** Stated goal A **
In the passage on tight sandstone oil recovery, what does water tend to do during conventional water flooding?

** Text to read **

[BEGIN]

Much of the world’s remaining oil is locked in rocks so tight that it barely flows, even after wells are drilled and fractured. This study looks at how a specially designed fluid can coax more oil out of these stubborn tight sandstone reservoirs by seeping into tiny rock pores, loosening trapped oil, and pushing it toward the well. The work shows not only how well this fluid performs, but also what happens to the oil inside the rock at each stage of the process.

Figure 1
Figure 1.

Why Tight Sandstone Is Hard to Produce

Tight sandstone reservoirs differ from classic oil fields because their pores are tiny and poorly connected, and oil often sits in a complex system of fractures and rock matrix. Conventional water flooding works poorly here: water tends to race through the fractures, bypassing much of the oil trapped in the surrounding rock. To improve recovery, operators use hydraulic fracturing to create large fracture networks and inject specially formulated fluids. The idea is that these fluids should not only open the rock but also soak into it during a shut-in period, dislodging oil from the smallest pores so that it can later be produced as pressure in the reservoir is lowered.

[END]

** Stated goal B **
In the rows below, write out the stretch from the line containing "At what coordinates should I click to accomplish: Click" through the line containing "tap(387, 394)", both lines included.

Stored dataset items

[BEGIN]

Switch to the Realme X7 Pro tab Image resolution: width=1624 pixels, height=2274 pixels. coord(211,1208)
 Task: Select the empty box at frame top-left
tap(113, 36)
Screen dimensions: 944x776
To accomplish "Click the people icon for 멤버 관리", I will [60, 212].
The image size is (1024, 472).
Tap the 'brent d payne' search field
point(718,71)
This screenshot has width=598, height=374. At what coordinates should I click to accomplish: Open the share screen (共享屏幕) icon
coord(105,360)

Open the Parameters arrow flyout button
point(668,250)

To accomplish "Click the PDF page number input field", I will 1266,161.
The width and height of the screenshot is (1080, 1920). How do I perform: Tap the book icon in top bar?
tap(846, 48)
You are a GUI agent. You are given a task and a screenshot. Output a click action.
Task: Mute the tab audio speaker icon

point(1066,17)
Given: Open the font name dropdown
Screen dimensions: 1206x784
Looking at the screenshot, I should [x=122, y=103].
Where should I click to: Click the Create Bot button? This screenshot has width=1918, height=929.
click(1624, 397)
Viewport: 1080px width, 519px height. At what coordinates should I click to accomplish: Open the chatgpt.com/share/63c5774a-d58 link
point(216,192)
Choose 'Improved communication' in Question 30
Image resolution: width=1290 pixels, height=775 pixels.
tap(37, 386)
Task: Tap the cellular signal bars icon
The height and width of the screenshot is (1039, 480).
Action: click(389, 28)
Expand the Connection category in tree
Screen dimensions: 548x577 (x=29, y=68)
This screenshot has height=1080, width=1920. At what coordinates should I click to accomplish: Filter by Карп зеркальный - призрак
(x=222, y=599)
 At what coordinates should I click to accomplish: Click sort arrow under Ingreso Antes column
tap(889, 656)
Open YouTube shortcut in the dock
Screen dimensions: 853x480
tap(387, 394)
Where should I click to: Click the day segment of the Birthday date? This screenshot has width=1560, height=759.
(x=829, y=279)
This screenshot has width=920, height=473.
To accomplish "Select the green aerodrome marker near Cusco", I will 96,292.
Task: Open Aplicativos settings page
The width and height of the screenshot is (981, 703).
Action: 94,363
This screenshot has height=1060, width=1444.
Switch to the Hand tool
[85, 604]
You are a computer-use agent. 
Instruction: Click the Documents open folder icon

[END]

** Solution A **
It races through the fractures, bypassing much of the oil trapped in the surrounding rock.

** Solution B **
 At what coordinates should I click to accomplish: Click sort arrow under Ingreso Antes column
tap(889, 656)
Open YouTube shortcut in the dock
Screen dimensions: 853x480
tap(387, 394)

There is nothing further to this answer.